By Sophie Carapetian, 19 October 2020
Image: David Graeber, TUC anti-cuts protest in London, 26 March 2011, Dim Sum Block (虾饺武装派别)

David Graeber, academic, anthropologist and revolutionary died on 4 September, 2020 in hospital in Venice. To mark his passing and celebrate his life and work, including his contribution to Mute, we publish this eulogy by his friend and comrade Sophie Carapetian

 

Something I’ve learned about grief, through the death of my father, is that the process of loss, of losing someone that you love is in part a process of losing focus, a process where time imposes a kind of erosion of memory. The memory of the person starts to soften and blur, a kind of matter forms over what was once solid, and that matter is like moss but the material that its composed of is made up of time. This process has a correlate in photography. I'm not talking here about what is now the norm in image making: digital images or digital photographs. I'm talking about analogue photography with real film, photographs that are sculptural, that become what they are through tracing an impression of actual real light bouncing off the surfaces of objects and leaving a negative imprint on light sensitive film. And unless preserved in the appropriate conditions, photographs fade, the edges of the object pictured, its contours, the recorded information, starts to fade. Much like memory. I've been trying to work out how to paint a portrait of David, using text not images. It is impossible. Trying to work out which words to choose to preserve some of the contours of David's life, trying to work out what to pull into focus and how to preserve him in some way, a textual portrait. A teacher of mine, who is quite a terrible artist, once told me that portraiture is a bourgeois conceit. I disagree. And so here I am to make a sketch of David in keeping with his politics, which were, as we all know, revolutionary, and that placed the emancipation of the working class as their central concern.

 

David was many things to me, he was a teacher, a friend, a comrade, an agony aunt, a patron of my art practise, he would support me financially, we have shared political organising work together, been in meetings together, demos together, thrown paint bombs at the cops together. We discussed our ideas about politics, art, revolution, current affairs.
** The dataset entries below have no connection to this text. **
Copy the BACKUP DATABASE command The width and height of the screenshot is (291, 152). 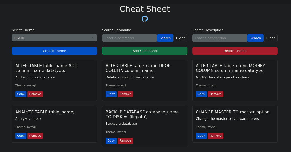click(111, 140)
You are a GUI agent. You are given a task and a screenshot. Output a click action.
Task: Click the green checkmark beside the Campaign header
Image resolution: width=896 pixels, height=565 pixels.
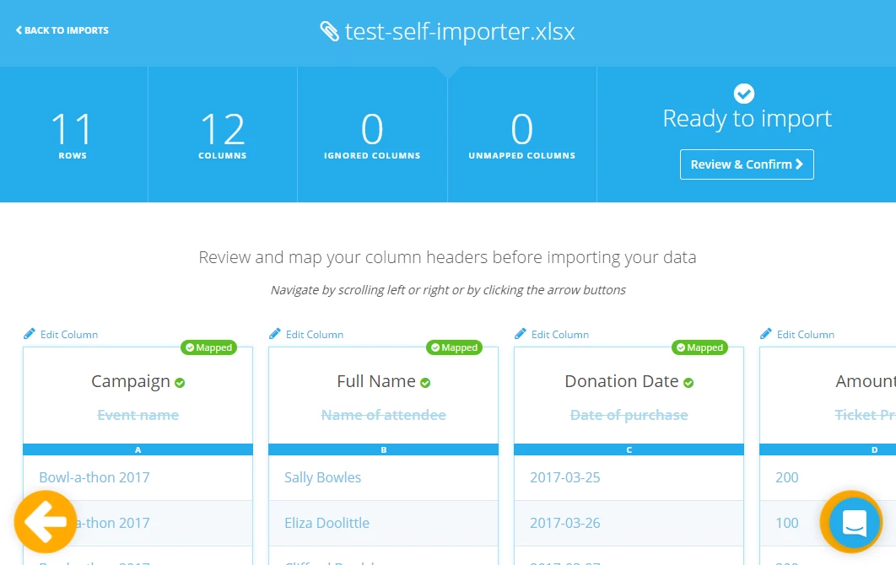(179, 382)
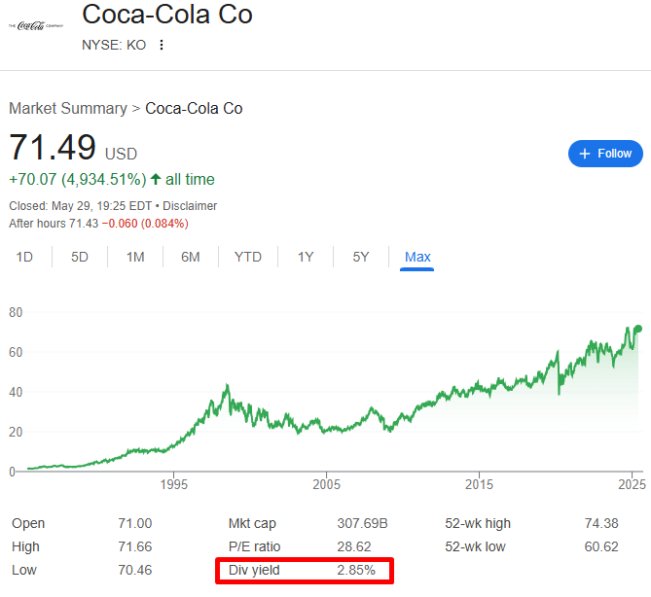Click the green up arrow before all time
Viewport: 651px width, 597px height.
click(x=156, y=179)
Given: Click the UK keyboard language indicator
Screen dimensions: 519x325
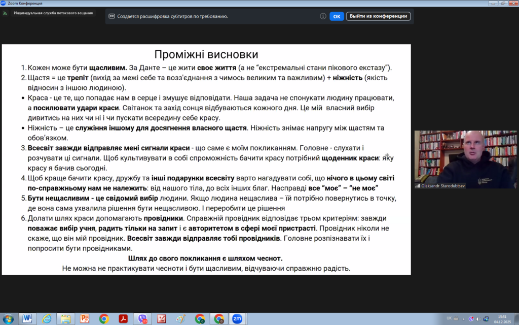Looking at the screenshot, I should click(449, 318).
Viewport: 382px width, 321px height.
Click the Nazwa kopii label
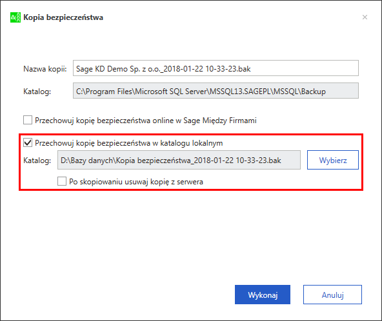tap(45, 69)
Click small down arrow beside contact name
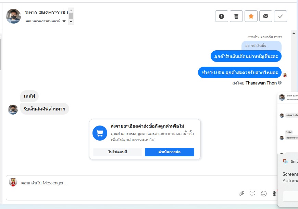This screenshot has height=209, width=298. [71, 22]
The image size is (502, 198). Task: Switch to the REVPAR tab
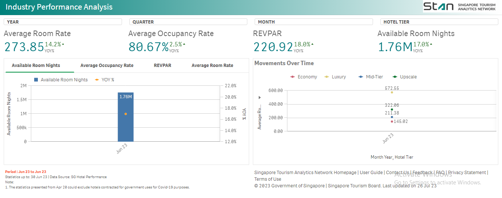[x=162, y=66]
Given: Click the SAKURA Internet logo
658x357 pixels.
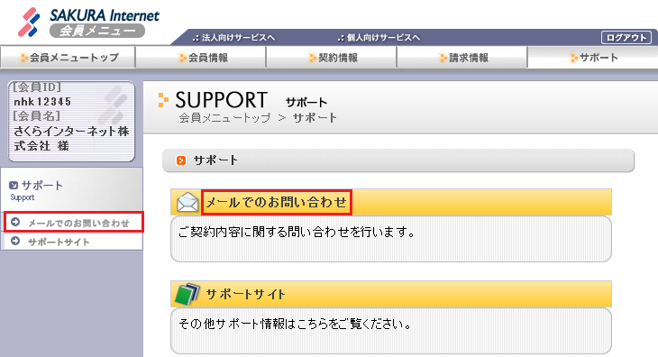Looking at the screenshot, I should [88, 23].
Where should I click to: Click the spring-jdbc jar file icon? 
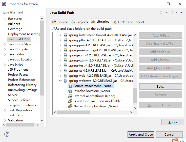(x=65, y=40)
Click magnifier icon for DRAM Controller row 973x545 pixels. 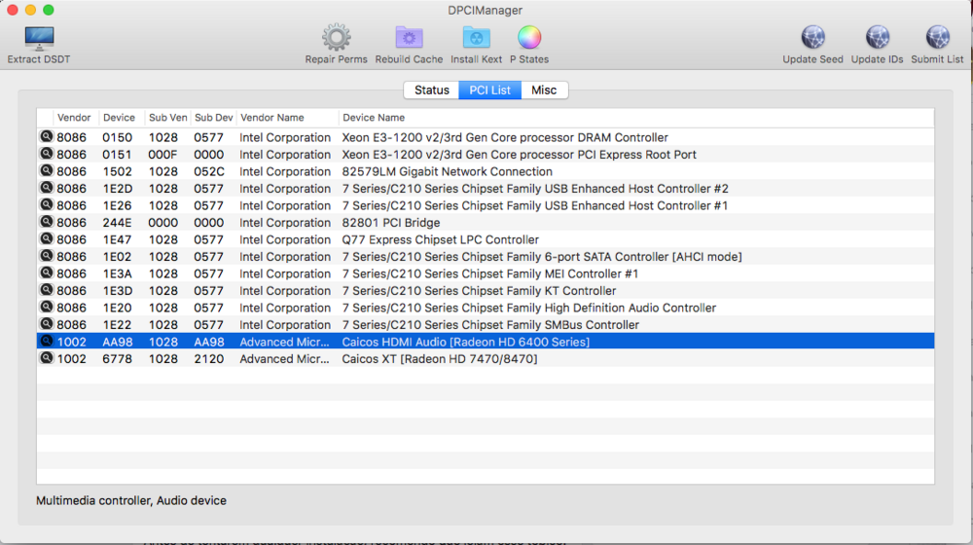pyautogui.click(x=46, y=137)
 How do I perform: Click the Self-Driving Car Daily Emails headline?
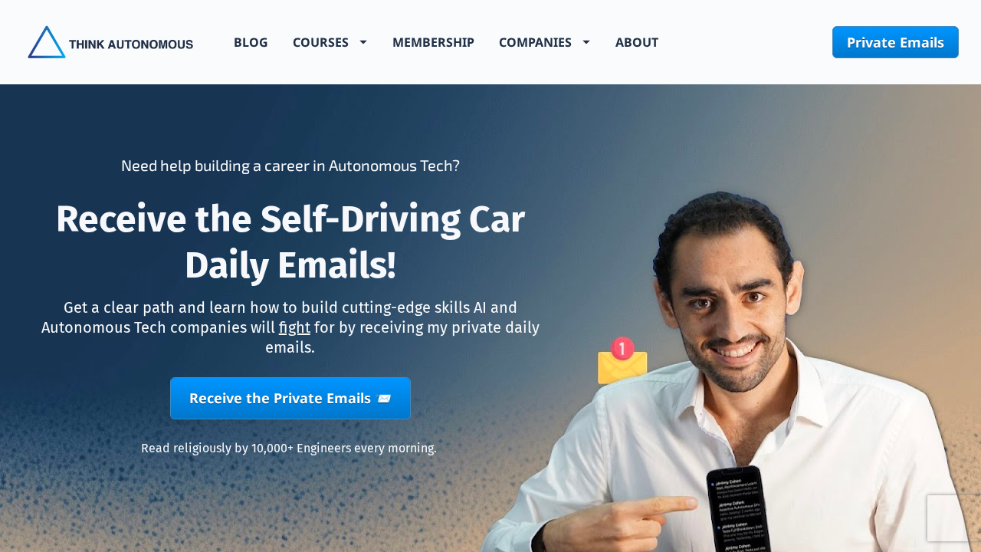point(290,242)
I learnt a lot from him, from our endless debates. David and I did have fundamental disagreements in our analysis of the capitalist mode of production. For example we disagreed about the way the labour theory of valued worked in relation to unpaid domestic labour. We disagreed about his theses on bullshit jobs, a book I did research work on for him. I have quite deep objections to key areas of his analysis. But we didn’t need to agree to be comrades. I didn’t need to fight over these issues with him, instead we had a ten year daily dialogue, feeling out together our different analysis, finding common ground – of which there was much. Being David's friend and comrade could be tough sometimes, he really could be quite disagreeable, anti-social and quite mad. This however was a mutual affair. After all I'm actually certified clinically insane, had a three year psychosis and David was always there for me, supporting me, always on the other end of the phone. Always having my back.

 

I have this memory I want to share. It was during my psychotic breakdown three years ago, I had left my phone in a cafe, purposely and in fear, as I was terrified of being under state surveillance, of being monitored by the cops and was convinced that the state was trying to kill me and so I had got rid of all my electronic devices. I had decided a few days later – psychosis is not very consistent – that I need to pick the phone up, but, I was seriously terrified. David offered to go with me to Victoria and pick the phone up. I remember walking through Victoria with David on this bitingly cold and wet and snowy day, we were both wearing our massive Russian fur hats that he bought us, we must have looked like total lunatics. In my mind we were two revolutionaries on a mission together to destroy the capitalist class and its ruling order and that every step through the snow was to reach that end. We picked up the phone. I was so terrified of it and I asked him 'if I use this smart phone will I forget everything' he said he’d remind me. We went on our way. What I didn’t say, what I was scared of losing, was all those memories and thoughts and modes of life that have not been subsumed by capital, the things we must forget as we check our hourly notifications, sign into our phones with facial recognition software, update our social media accounts strategically networking to bolster our personal brands. I was scared I would forget being a revolutionary, forget what love is, forget my anger. But David promised me he’d help me remember and I still do. I remember everything. All that has gone on in these last ten years of austerity, of hell, of failed revolutionary moments and ruptures, of the conformism and malice and brutal abjection and the humiliations we have all had to collectively endure and try and fight together. That David spent all his time resisting. His life work.

 

I met David through taking direct action and through organising the occupation of Goldsmiths library in 2010 at the height of the student movement. I didn’t know who he was. We actually became friends because he found me crying because some students had grouped up on me and called me a terrorist after a debate in the occupation's general assembly. He comforted me, made some jokes, reassured me and we became friends. At the time I didn’t have the political vocabulary to be able to discern that those student were just fucking liberals and that I shouldn’t waste my tears on them. You live and learn. Fuck liberals. David taught me that. And David believed in me, as a revolutionary, and as an artist. He taught me to believe in myself regardless of what liberals and reactionaries level at me. And I believe in him, as a comrade, as a kindhearted revolutionary, as a political economist and as a brilliant anthropologist. He was all these things and so much more. There was so much to believe in.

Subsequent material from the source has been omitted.